John was part of the Wednesday-night gang. “We didn’t go for hours and hours, it wasn’t a big session or anything like that – just a casual get together, four or five fellas.” He went with Molly, too. “If we’d been working in the garden, we’d pop over for a drink – any excuse. It just seems a shame. It used to support three families, did that pub, maybe more with chefs and kitchen workers, bar staff, cleaners.”

The side of the white walled pub, with a for sale sign
The pub sign has been replaced with a ‘for sale’ sign.

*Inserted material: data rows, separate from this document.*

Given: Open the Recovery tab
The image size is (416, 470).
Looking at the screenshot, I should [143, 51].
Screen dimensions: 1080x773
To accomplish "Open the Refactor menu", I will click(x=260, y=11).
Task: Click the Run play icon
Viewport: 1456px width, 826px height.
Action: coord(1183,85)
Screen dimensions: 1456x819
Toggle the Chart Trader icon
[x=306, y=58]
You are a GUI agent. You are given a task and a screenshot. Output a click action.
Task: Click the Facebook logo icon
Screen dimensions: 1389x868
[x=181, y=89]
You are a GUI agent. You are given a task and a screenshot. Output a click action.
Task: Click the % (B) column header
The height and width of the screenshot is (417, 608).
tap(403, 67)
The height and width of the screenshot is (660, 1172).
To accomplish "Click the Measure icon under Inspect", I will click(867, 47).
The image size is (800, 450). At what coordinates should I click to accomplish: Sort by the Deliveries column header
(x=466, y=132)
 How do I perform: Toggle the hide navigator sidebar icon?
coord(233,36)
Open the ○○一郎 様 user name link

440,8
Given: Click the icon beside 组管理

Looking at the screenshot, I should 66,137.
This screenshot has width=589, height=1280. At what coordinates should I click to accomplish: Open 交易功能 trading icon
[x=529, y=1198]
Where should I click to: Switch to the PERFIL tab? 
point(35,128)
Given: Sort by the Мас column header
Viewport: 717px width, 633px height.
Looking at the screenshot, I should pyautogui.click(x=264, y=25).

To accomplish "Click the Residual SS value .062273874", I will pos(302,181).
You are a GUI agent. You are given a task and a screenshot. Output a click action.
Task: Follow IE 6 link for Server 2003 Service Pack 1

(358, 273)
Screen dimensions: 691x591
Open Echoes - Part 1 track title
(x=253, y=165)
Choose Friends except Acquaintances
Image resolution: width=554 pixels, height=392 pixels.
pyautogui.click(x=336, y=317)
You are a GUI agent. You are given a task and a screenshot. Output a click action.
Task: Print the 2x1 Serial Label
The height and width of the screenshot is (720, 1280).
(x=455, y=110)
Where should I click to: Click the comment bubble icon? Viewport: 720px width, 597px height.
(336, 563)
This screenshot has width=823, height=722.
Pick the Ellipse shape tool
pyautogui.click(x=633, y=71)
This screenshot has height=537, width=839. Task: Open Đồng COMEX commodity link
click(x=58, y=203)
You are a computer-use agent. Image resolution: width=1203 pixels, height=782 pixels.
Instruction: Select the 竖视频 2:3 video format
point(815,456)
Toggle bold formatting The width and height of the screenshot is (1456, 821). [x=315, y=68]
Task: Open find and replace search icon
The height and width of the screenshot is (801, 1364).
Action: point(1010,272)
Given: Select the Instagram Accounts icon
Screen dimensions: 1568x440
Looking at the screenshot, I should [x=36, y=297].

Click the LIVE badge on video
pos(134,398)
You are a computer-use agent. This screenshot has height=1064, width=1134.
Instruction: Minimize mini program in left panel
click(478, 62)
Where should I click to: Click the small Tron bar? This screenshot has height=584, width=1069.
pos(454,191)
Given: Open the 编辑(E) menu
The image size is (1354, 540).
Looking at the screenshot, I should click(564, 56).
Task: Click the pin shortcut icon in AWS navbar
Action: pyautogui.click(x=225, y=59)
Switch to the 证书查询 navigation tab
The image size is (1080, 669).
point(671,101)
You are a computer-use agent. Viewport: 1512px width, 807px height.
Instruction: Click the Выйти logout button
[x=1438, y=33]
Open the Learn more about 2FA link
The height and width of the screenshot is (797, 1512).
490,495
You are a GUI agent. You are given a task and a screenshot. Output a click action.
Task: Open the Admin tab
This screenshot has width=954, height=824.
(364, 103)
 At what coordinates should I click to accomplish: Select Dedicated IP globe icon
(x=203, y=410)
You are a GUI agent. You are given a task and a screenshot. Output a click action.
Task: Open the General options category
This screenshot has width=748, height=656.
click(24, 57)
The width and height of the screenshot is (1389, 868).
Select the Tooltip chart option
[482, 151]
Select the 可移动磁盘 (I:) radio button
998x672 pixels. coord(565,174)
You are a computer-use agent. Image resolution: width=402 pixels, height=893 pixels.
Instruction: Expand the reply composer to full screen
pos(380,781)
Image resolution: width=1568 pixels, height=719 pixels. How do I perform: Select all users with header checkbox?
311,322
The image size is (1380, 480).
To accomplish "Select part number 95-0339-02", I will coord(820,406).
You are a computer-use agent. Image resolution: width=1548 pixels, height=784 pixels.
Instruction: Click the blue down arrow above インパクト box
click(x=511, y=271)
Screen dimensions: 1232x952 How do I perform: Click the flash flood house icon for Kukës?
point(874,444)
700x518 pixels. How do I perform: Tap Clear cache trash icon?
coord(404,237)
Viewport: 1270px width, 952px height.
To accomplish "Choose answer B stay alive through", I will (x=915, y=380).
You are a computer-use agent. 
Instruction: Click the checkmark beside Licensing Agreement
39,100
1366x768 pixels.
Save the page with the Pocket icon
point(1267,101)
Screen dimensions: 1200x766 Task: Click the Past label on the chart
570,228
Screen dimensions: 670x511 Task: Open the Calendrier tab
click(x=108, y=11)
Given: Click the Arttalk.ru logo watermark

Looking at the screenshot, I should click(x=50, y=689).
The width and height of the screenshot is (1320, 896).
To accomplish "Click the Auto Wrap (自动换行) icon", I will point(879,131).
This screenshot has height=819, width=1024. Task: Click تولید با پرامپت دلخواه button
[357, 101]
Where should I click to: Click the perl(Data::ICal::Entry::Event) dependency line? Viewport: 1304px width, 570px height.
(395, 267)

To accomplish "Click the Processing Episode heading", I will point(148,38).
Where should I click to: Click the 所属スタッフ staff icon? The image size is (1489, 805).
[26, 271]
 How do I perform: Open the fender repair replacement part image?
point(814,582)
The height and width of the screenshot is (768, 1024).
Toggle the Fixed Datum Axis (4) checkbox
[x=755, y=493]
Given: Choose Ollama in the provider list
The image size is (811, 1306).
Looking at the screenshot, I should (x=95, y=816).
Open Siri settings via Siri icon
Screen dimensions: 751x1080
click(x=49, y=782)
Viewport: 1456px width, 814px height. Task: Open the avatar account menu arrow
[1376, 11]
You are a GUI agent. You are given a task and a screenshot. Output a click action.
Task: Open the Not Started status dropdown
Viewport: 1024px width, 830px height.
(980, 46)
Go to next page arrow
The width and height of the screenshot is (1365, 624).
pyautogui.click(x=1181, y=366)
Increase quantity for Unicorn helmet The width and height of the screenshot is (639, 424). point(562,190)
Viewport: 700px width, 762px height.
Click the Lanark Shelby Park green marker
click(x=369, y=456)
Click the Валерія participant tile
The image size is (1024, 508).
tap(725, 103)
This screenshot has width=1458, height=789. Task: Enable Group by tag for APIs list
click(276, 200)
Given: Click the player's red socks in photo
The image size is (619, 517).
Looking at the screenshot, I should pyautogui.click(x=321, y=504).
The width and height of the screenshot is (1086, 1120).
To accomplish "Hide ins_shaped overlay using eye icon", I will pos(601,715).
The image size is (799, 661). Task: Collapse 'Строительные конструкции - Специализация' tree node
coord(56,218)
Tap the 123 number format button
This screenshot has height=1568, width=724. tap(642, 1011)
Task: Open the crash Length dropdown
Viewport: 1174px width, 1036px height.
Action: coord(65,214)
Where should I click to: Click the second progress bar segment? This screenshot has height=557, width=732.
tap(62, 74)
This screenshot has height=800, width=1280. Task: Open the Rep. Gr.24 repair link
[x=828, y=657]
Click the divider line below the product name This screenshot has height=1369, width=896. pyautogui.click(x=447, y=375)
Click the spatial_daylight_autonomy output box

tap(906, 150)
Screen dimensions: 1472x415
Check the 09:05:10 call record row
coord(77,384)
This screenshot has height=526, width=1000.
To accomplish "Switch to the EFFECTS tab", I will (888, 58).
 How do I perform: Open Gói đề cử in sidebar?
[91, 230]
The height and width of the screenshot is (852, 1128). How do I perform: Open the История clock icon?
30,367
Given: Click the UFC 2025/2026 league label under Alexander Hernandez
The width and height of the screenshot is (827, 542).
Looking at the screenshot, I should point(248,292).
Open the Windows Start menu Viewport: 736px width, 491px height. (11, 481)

Photograph: Christopher Thomond/The Guardian

John and Molly have joined a group of 30 or so putting in an Asset of Community Value application to Westmorland and Furness Council. Scovell is the driving force of this group. He explains that if they can get the pub added to the Community Asset Register, it means that if sold, it has to be offered to local community groups first, giving them a six-month pause to prepare a bid. He’s in no doubt of its social value. “We’re a dispersed community with lots of different backgrounds, from old farming families through to relative newcomers like myself.” Scovell has been here for seven years.

He thinks that a lot of people who legislate around these issues don’t really understand rural life: “They’re fundamentally metropolitan because that’s where most things happen. An ageing population, particularly in winter, needs somewhere to come where they feel welcome. It was a nexus for all sorts of different activities. Without it, social cohesion starts to break down.”

At the moment the Hare and Hounds is listed as a pub for sale – “freehold offers in the region of £550,000”. “The perfect scenario for everybody would be that somebody sweeps in who’s got experience and resources, takes it over, then gets it re-opened again,” says Scovell. But he thinks that’s unlikely. What he – they all – fear is that there are no takers “and it ends up being pushed on to the market and redeveloped as holiday flats, Airbnbs. That would be an absolute tragedy for the community, so we decided as a group that we would at least try to avoid that happening.”

Hence the community asset application, and the thought that if no one else comes to run the pub then they might do so themselves. Scovell is aware of all the issues and difficulties involved in running a pub, but at least they wouldn’t be paying rent and they wouldn’t have to get their beer from a particular brewery. And because it would be run, or partly run, by volunteers, that would mitigate some of the staffing costs.

Hazy memories

A field with a sheep in it with rolling hills and white buildings in the background
The Hare and Hounds is in the heart of the Lake District national park.

There are more than 200 community-run pubs in the country, according to Plunkett UK, a charity that supports people in rural areas to set up and run businesses in community ownership. Many are more than just pubs; they’re also shops, cafes, meeting places – community hubs. “In areas like this, it’s so important there are meeting points, where people can socialise, formally, informally, clubs, societies,” says Scovell. “Places like this could theoretically be doing things from 8 in the morning til 11 at night, seven days a week. If we put a bid in and it’s successful, we’ll find a way of making it work.”

It would be nice to have that meeting place right now, somewhere out of the weather. Instead we take refuge in Rayner’s car, with the rain hammering on the roof. It’s sad that the boy who used to go in for a Coke, and ended up running the place and putting so much in, is now shut out. “I met so many people through the pub, people I consider to be lifelong friends,” he says. “And so a part of me feels like I’ve let people down, because they invested in us in the sense that they supported us, and they really wanted it to work.”

Despite his efforts, the enthusiasm and goodwill of the community, it didn’t. For now the Hare and Hounds in Bowland Bridge – for over 400 years a warm and welcoming place for locals and travellers, to come and eat and drink, rest, meet and be merry – is just another empty building, with the paint beginning to peel.